▸ **Brief**:
Tally the lines of the listing that contain the word "view", then give the total and nothing else.

▸ **Excerpted data**:
***

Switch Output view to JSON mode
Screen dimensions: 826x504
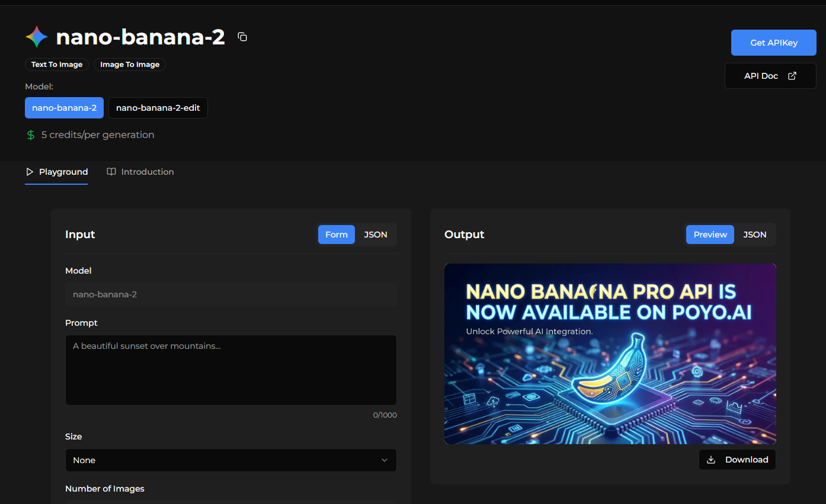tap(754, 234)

***

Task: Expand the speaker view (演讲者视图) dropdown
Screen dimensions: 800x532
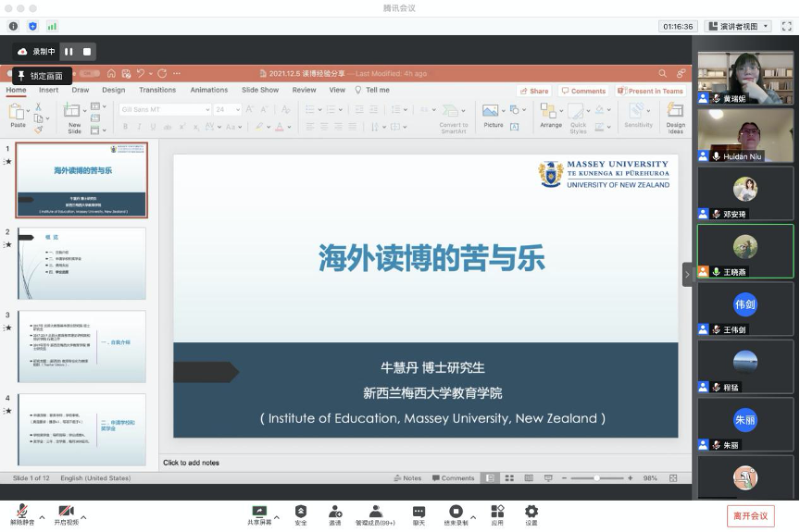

***

▸ **Response to this task**:
2